*** RECORDS TO PROCESS Section Begins ***
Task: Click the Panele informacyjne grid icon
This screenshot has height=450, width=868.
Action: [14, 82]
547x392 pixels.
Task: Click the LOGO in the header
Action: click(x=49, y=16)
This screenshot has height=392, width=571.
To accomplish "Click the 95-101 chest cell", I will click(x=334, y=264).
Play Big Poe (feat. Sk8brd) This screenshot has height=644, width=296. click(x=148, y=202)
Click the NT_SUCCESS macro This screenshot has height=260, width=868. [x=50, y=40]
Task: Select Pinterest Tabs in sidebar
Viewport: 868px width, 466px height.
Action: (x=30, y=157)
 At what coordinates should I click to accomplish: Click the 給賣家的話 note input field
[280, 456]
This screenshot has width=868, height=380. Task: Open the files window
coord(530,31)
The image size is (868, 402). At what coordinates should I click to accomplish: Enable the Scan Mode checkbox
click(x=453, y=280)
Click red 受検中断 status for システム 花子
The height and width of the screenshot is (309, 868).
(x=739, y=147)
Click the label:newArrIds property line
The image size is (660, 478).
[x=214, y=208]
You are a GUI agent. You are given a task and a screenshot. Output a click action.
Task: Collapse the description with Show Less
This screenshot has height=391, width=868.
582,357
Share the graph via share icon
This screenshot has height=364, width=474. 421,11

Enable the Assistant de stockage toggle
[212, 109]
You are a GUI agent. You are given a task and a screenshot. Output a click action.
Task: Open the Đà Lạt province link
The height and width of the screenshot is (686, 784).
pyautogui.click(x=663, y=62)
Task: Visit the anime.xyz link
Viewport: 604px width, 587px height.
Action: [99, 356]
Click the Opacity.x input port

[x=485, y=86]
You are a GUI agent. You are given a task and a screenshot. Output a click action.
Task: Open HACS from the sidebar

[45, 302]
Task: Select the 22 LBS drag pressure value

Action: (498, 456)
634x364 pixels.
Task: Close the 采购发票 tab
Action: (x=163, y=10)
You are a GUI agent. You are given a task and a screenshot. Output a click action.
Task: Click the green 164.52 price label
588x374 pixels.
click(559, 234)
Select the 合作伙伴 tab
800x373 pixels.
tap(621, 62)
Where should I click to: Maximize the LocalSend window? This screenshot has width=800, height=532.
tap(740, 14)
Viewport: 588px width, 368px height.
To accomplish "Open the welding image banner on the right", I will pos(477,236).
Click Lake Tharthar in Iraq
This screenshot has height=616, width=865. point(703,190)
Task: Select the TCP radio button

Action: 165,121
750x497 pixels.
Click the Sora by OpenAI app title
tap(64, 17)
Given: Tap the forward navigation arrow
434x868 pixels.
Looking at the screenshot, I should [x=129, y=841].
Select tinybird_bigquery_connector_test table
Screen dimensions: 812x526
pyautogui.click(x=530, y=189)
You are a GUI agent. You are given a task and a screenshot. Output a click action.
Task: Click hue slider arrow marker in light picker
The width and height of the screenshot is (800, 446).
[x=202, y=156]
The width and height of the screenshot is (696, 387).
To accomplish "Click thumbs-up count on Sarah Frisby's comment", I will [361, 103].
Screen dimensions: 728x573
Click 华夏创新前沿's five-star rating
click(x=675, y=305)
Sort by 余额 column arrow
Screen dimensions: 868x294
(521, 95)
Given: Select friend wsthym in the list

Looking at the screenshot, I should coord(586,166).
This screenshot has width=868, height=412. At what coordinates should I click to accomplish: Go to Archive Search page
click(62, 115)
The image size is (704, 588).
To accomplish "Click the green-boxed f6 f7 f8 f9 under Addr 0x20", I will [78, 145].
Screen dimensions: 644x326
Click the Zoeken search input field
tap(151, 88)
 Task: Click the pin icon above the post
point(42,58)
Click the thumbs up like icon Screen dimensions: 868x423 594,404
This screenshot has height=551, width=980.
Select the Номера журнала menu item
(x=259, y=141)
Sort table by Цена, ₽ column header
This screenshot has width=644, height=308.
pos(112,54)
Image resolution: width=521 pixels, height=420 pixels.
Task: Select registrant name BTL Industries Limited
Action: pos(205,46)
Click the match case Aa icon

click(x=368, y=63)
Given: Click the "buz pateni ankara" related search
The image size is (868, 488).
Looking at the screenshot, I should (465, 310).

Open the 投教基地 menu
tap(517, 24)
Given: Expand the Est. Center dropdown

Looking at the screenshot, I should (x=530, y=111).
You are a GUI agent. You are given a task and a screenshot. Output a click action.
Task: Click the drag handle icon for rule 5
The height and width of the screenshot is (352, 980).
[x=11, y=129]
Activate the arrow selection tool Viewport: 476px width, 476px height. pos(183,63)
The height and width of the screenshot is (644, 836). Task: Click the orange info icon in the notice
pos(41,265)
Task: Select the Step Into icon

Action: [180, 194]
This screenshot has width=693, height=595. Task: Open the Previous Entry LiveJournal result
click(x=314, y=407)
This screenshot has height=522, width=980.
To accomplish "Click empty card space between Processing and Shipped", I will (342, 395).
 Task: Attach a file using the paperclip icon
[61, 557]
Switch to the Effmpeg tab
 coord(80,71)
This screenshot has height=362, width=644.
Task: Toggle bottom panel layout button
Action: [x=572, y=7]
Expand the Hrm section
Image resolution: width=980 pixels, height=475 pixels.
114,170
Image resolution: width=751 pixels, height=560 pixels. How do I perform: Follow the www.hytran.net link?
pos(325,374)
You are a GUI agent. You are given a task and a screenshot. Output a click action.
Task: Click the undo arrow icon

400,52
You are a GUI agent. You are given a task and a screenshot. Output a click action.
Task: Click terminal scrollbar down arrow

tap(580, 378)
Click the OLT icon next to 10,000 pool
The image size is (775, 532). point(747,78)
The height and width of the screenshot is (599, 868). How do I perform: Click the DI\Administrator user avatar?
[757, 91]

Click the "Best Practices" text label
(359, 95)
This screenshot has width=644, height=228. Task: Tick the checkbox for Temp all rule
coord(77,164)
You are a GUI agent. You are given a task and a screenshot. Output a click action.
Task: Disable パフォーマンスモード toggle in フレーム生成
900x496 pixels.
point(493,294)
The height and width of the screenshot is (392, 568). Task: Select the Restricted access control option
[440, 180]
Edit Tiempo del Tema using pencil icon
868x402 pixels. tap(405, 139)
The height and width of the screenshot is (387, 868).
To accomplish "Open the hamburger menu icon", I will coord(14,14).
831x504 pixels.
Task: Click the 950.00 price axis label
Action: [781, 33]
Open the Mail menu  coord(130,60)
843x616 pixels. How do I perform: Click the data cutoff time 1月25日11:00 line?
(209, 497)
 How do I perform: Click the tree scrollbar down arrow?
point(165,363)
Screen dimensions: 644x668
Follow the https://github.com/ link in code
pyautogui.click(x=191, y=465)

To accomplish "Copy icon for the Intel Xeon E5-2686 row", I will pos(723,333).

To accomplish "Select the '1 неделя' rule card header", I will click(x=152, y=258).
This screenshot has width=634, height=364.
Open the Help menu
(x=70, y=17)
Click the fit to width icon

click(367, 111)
*** RECORDS TO PROCESS Section Ends ***
> [REQUIREMENT]: The answer is to be a bare number, showing how many lines of the records contain "card".

> [TASK RESULT]: 2